With the hustle and bustle of lectures, essays and supervisions, every student needs an outlet. For me it comes in the form of Radio Four. After dumping my bag and books on the desk after a hectic morning, nothing is more welcome than a cup of tea and a twiddling of the dials to reach a programme on as varied a subject as slipped disks to a history of the unicorn. If that doesn’t take your mind off deadlines nothing will.

Radio Four is the eccentric of the airwaves. Whilst Radio 1 and all its cohorts play endless streams of music and adverts, Radio Four broadcasts comedy, political analysis, drama and documentaries, and that’s just in the morning. The channel, in its infinite variety, provides programmes of the highest quality: well researched, well performed and well presented. I can happily say that Radio Four has yet to broadcast anything below par, and even if they did it would be pretty swiftly dealt with. Yet Radio Four faces continual scrutiny from the belligerent press – by which I mean The Daily Mail. Radio Four is repeatedly subject to claims of broadcasting dull niche market products to middle class, middle England, and instead should focus on what the wider culture want.

It is certainly true that whilst the programmes Radio Four present on slipped disks are both informative and practical, they are certainly not the primary reason I tune in (yet). But why should this matter? It’s the focus on the niche market that we should celebrate. That these shows are even broadcast is a great sign for British culture. By giving the niche markets the same amount of air time as current events and comedy shows us to be an indiscriminate nation willing to give all interests the same equality, not merely those that produce the pound signs.

Nearly all other media is aimed at attracting younger viewers. These so called “young people” have a plethora of media to choose from, whereas the people who desire radio comedy and Gardner’s Question Time have just the one. The result of this media profiteering is an indistinguishable blur. Even the niche television channels are becoming increasing monotonous. The Discovery Channel seems to be a parade of Nazi programmes followed by repeats of Mythbusters. So, if we are to get quality and diversity, where can we go? Only Radio Four can afford to give the time to niche cultural products you didn’t realise existed or could be interested in. For instance, when was the last time you saw a documentary on 19th century hymn writers on ITV or heard a comedy panel show on Radio 1?
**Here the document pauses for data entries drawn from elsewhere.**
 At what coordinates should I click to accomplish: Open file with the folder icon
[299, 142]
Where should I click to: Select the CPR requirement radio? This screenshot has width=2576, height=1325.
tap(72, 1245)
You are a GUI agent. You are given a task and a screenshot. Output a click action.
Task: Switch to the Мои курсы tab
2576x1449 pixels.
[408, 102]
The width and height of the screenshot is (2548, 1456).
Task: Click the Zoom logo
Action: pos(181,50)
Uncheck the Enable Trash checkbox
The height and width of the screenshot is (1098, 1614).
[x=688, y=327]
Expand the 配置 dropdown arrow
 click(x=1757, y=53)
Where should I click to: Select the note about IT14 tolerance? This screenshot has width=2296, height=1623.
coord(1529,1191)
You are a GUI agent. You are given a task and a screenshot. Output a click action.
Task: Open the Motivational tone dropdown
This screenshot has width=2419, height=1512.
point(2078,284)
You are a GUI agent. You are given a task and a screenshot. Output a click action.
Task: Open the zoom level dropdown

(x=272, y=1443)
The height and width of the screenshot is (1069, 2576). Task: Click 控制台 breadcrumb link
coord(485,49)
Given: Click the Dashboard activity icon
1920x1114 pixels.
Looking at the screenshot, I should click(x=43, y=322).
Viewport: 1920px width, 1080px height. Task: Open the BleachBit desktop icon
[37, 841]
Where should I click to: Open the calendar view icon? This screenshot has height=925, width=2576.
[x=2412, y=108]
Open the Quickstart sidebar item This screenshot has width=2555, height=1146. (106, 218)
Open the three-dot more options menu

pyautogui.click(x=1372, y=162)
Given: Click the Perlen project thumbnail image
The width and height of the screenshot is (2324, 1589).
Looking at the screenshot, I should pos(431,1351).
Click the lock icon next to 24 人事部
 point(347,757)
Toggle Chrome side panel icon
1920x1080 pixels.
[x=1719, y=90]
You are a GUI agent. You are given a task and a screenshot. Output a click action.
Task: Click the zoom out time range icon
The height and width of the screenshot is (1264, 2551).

This recessional idea of efficiency in broadcasting and products for all is unreasonable and damaging. People primarily respond to quality rather than blatant attempts to appeal for their audience. Individuals are more complex than these demographic statistics tell us, and the diverse schedule of radio four at least enables interested viewers to pick from a range offered nowhere else. The BBC is there to reinforce the oft forgotten and overlooked cracks in our culture and fill them, at lunchtime, on radio four. Radio Four may not be for all, bit everyone has the potential to enjoy a programme on it. Besides, what are people meant to fall asleep to if not The Shipping Forecast?